Methods: Arabidopsis thaliana ecotype Columbia (Col-0) wild-type and Arabidopsis BGL2-GUS transgenic plants were dip inoculated with E. coli O157:H7 ATCC 43895, grown or exposed to water, soil or manure, at a concentration of approximately 108 CFU/ml in water for 30 s. At 0, 1, 3, and 5 days post challenge wild-type Arabidopsis plants were harvested and the populations were determined by plating the homogenates on TSA supplemented with appropriate antibiotics. At day 5 post inoculation, GUS activities of BGL2-GUS transgenic plants were determined to monitor plant defense responses.
Results: On day 5 post inoculation, the population of E. coli O157:H7 grown in LB alone, LB supplemented with soil or manure on Arabidopsis wild-type plant was 5.06, 5.51, and 6.36 CFU/g, respectively. E. coli O157:H7 exposed to water, soil, or manure (6.98, 6.76, and 7.10 CFU/g, respectively) showed greater colonization on the wild-type plant compared to control (non-exposed) E. coli O157:H7 (5.06 CFU/g). E. coli O157:H7 cultured in LB exhibited 2-fold greater GUS activity compared with cells grown in LB with soil or manure extracts.

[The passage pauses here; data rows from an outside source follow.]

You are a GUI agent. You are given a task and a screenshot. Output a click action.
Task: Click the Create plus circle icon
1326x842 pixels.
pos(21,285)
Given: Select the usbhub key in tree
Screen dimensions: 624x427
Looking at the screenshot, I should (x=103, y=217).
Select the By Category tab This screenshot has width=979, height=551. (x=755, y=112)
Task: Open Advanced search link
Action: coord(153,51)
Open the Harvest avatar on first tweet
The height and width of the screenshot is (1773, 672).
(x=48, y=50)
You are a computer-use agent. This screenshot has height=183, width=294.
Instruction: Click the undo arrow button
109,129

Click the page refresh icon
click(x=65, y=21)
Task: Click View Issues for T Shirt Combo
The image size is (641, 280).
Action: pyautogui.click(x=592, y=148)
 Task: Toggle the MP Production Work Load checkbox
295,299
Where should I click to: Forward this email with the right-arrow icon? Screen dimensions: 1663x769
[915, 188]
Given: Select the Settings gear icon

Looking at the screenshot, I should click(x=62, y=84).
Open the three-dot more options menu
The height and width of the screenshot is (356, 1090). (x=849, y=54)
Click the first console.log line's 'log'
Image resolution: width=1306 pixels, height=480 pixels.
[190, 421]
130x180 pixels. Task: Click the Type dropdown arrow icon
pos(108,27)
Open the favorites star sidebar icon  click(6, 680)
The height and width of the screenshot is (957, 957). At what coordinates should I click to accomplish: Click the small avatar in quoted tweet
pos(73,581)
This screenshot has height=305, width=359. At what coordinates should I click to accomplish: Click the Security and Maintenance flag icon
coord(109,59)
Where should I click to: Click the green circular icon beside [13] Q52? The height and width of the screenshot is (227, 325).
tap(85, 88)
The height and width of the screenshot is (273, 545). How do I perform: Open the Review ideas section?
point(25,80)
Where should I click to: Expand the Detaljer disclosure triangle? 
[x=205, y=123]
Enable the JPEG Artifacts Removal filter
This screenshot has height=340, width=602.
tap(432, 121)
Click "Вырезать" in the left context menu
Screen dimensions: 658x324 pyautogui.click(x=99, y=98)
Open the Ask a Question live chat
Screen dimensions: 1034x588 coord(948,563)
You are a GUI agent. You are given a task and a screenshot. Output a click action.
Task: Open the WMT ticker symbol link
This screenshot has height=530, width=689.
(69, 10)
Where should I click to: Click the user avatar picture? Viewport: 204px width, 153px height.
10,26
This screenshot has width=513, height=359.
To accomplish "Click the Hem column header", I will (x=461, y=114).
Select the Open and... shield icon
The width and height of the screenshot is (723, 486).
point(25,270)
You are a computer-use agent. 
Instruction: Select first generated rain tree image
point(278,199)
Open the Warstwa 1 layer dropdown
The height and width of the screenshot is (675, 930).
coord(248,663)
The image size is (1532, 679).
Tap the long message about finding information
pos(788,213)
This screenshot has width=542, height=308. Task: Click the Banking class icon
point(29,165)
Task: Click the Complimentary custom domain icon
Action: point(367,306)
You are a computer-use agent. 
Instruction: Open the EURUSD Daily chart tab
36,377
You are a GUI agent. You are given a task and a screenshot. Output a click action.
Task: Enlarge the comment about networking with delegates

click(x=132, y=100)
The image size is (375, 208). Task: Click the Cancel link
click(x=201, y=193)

E. coli O157:H7 exposed to water or manure showed 3-fold less GUS activity compared with non-exposed cells.
Significance: This study demonstrated that physiological changes of E. coli O157:H7 occurring following exposure to water, soil, or manure may influence plant defense response, and consequently impact colonization of the plant.